#### Ausgewählter Text
•••

Barbara John (CDU), ehemalige Berliner Ausländerbeauftragte, hat Bund und Länder vor dem Flüchtlingsgipfel aufgefordert, schnell für ausreichend Flüchtlingsunterkünfte zu sorgen. "Der Winter kommt, sie brauchen ein Dach, sie brauchen Wärme", sagte sie im Deutschlandfunk.

Barbara John im Gespräch mit Tobias Armbrüster | 23.10.2014
    Flüchtlinge aus Syrien auf einem Hof vor einem Flüchtlingsheim in Berlin-Hellersdorf
    Bund und Länder beraten heute im Kanzleramt über die Unterbringung von Flüchtlingen. (dpa / picture alliance / Britta Pedersen)
    Gleichzeitig nahm sie die Behörden gegen Vorwürfe der Fehlplanung in Schutz: In den vergangenen 15 Jahren seien die Flüchtlingszahlen stetig zurückgegangen, daran hätten sich die zuständigen Ämter gewöhnt. "Man kann solche teuren Heime auch nicht auf Vorrat halten", sagte die Vorsitzende des Paritätischen Wohlfahrtsverbandes Berlin. Ein Platz koste 15 bis 25 Euro pro Tag. Würden 1000 Plätze vorgehalten und nicht gebraucht, führe auch das zu Kritik. Nun allerdings müsse schnell gehandelt werden.

•••

#### Verfügbare Daten

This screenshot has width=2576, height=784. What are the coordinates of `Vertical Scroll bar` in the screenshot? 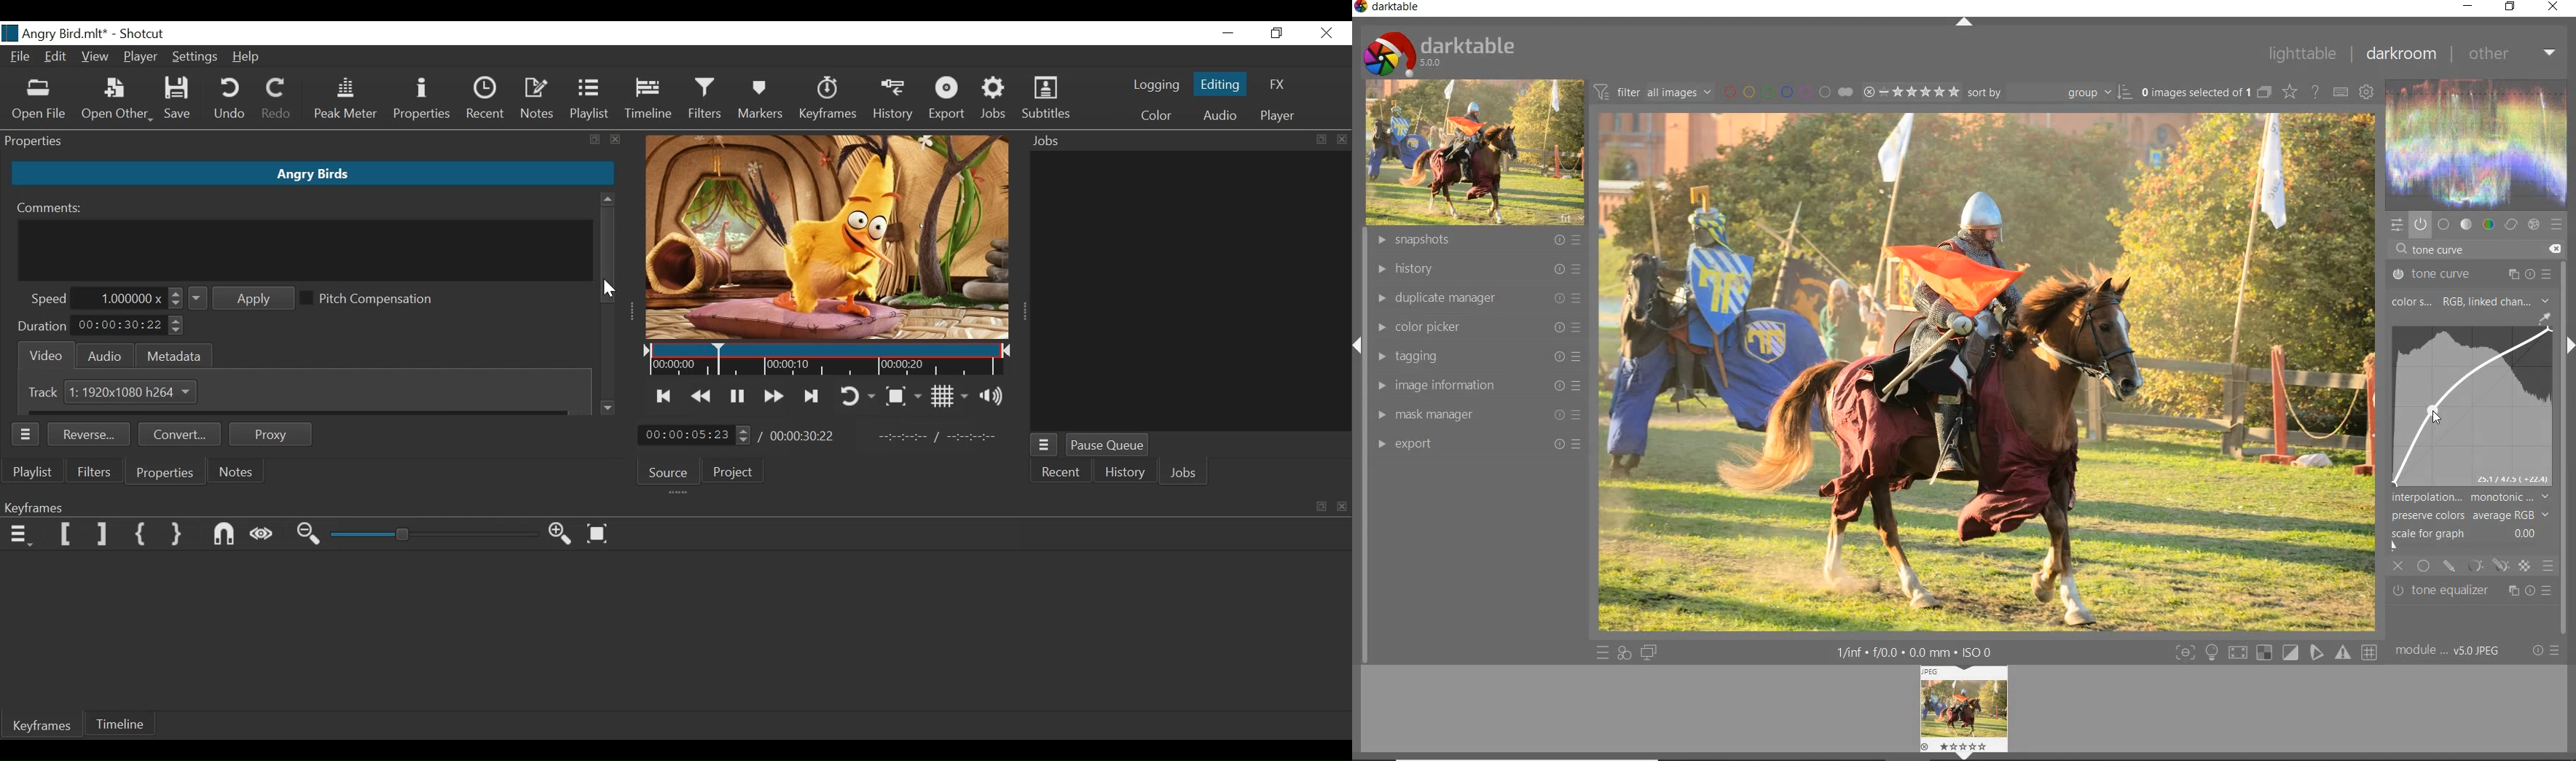 It's located at (606, 256).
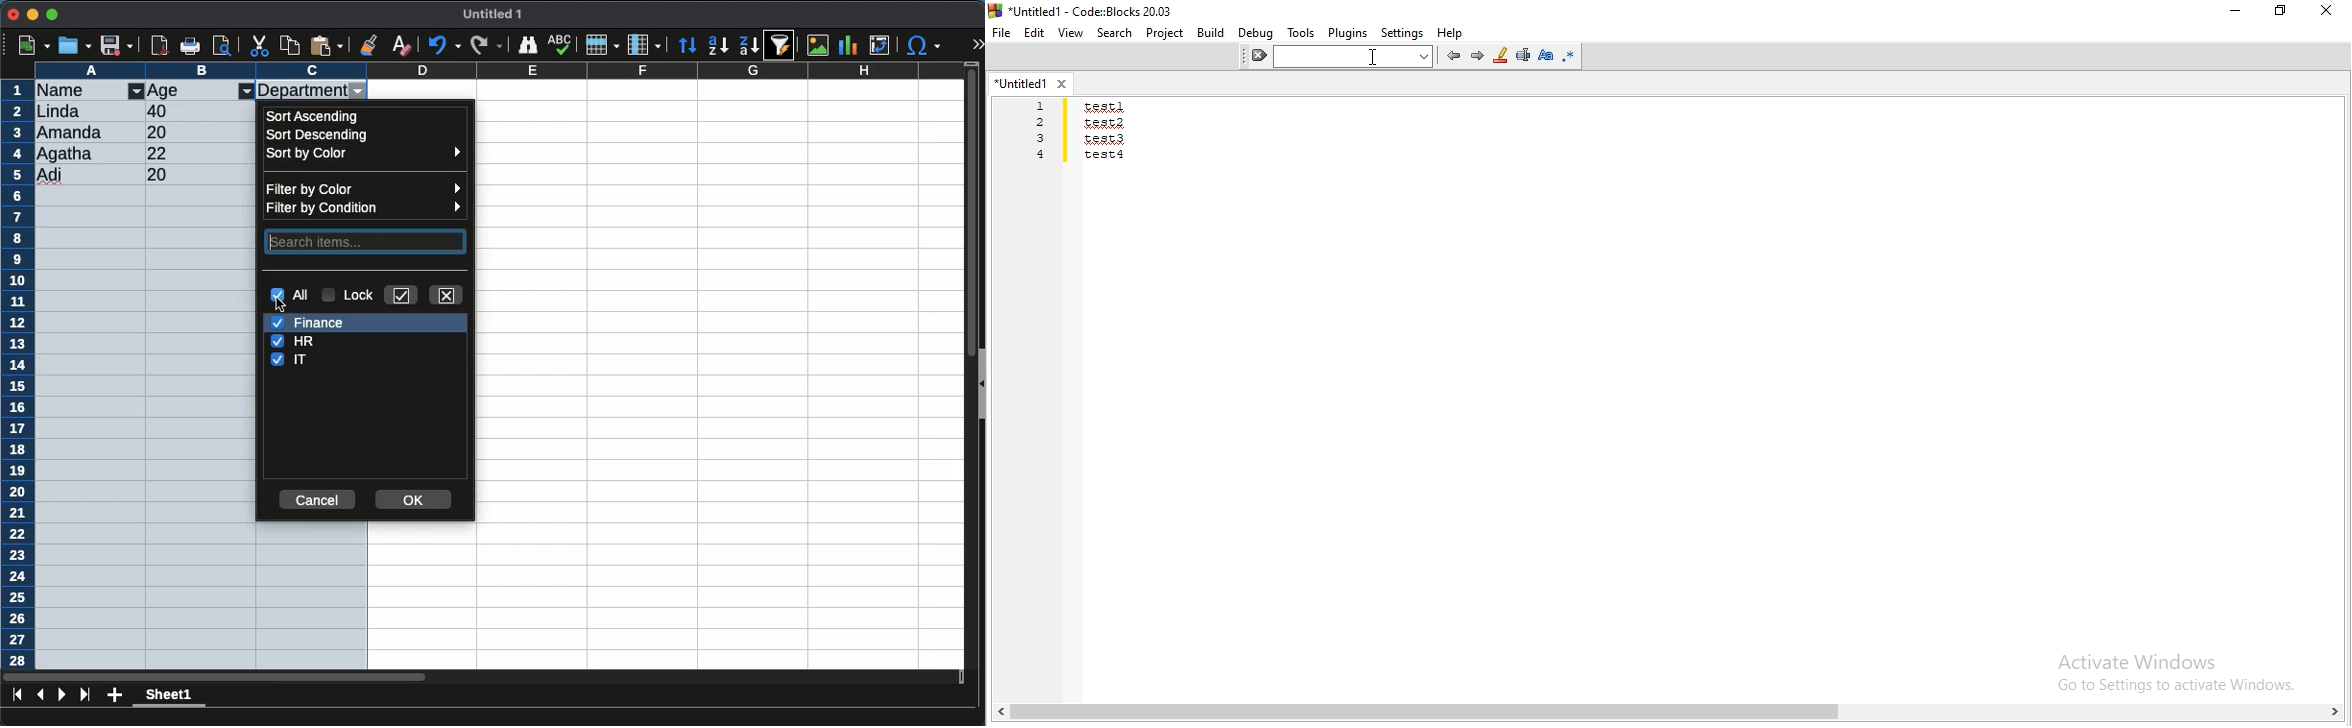  Describe the element at coordinates (315, 115) in the screenshot. I see `ascending` at that location.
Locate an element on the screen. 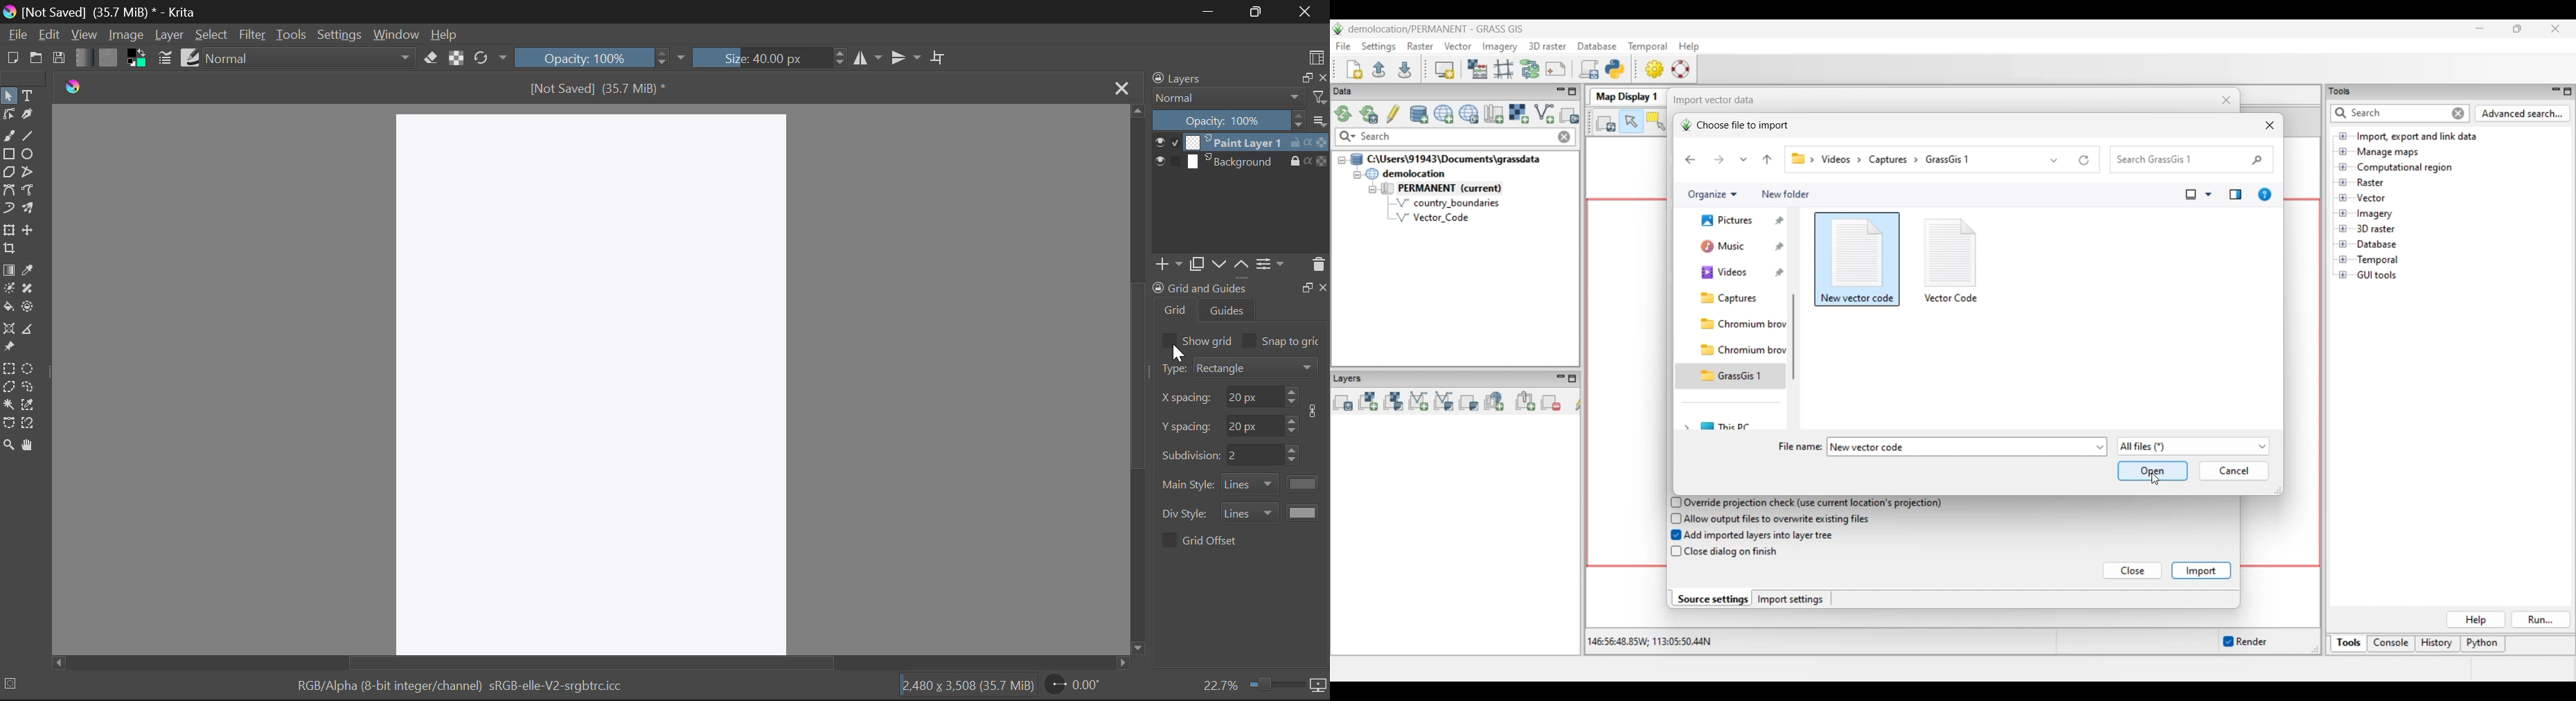 Image resolution: width=2576 pixels, height=728 pixels. normal is located at coordinates (1228, 97).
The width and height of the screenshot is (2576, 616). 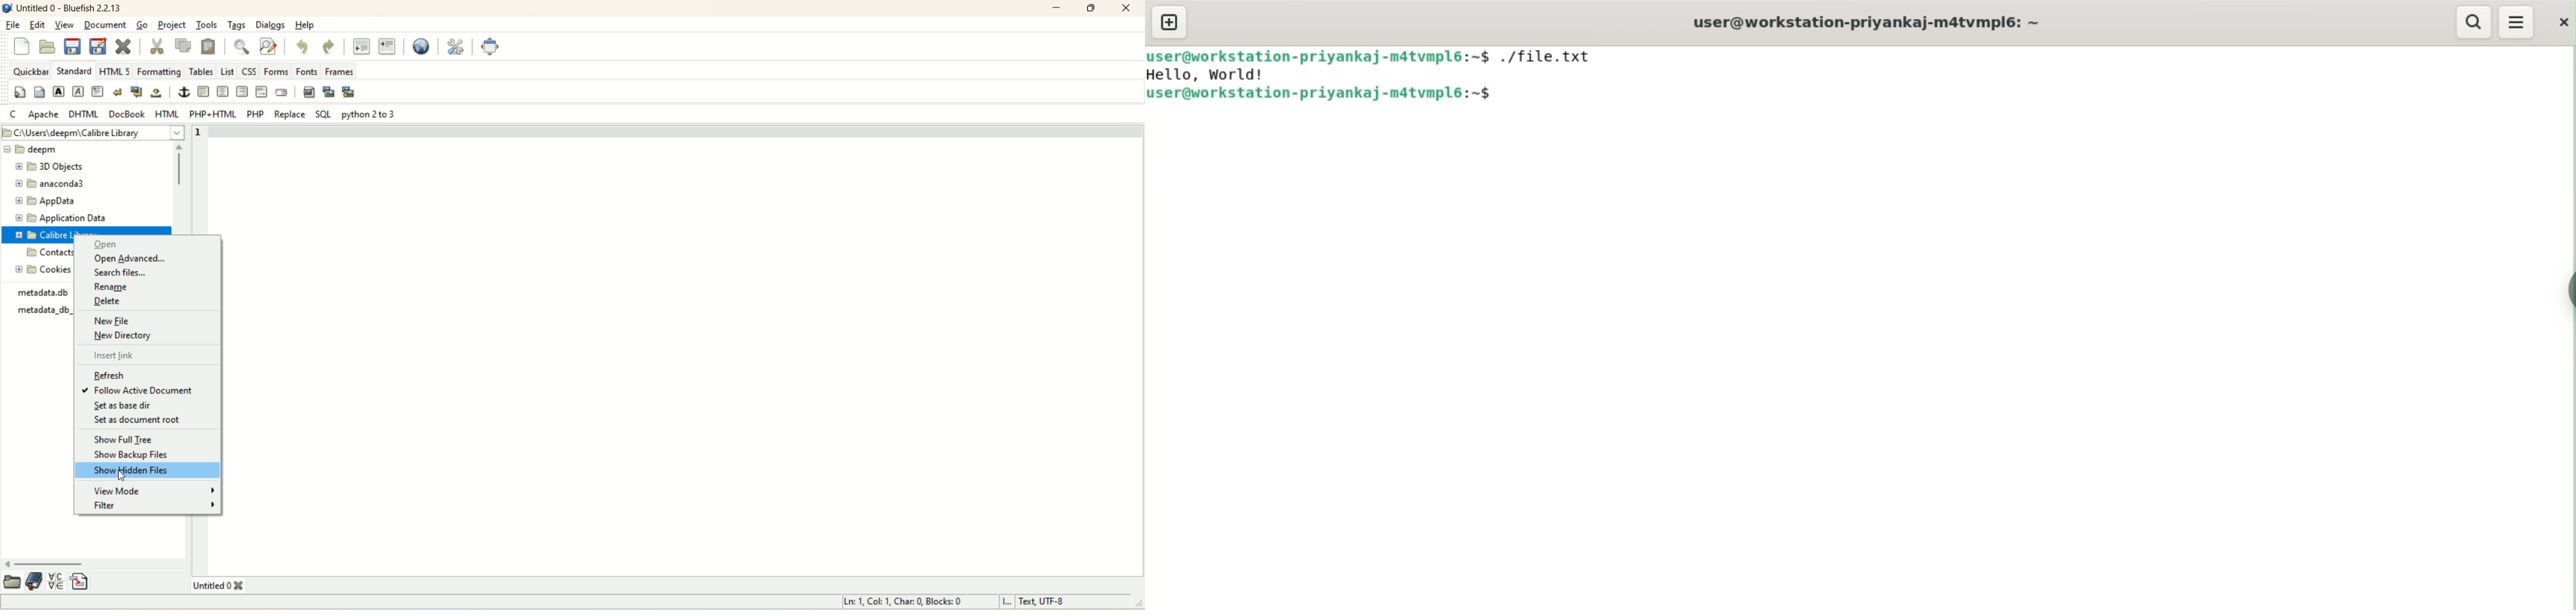 I want to click on cookies, so click(x=43, y=270).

•••

#### Ziel
Wie viel kostet ein Platz pro Tag laut dem Text zur Unterbringung von Flüchtlingen?

#### Ergebnis
Ein Platz kostet 15 bis 25 Euro pro Tag.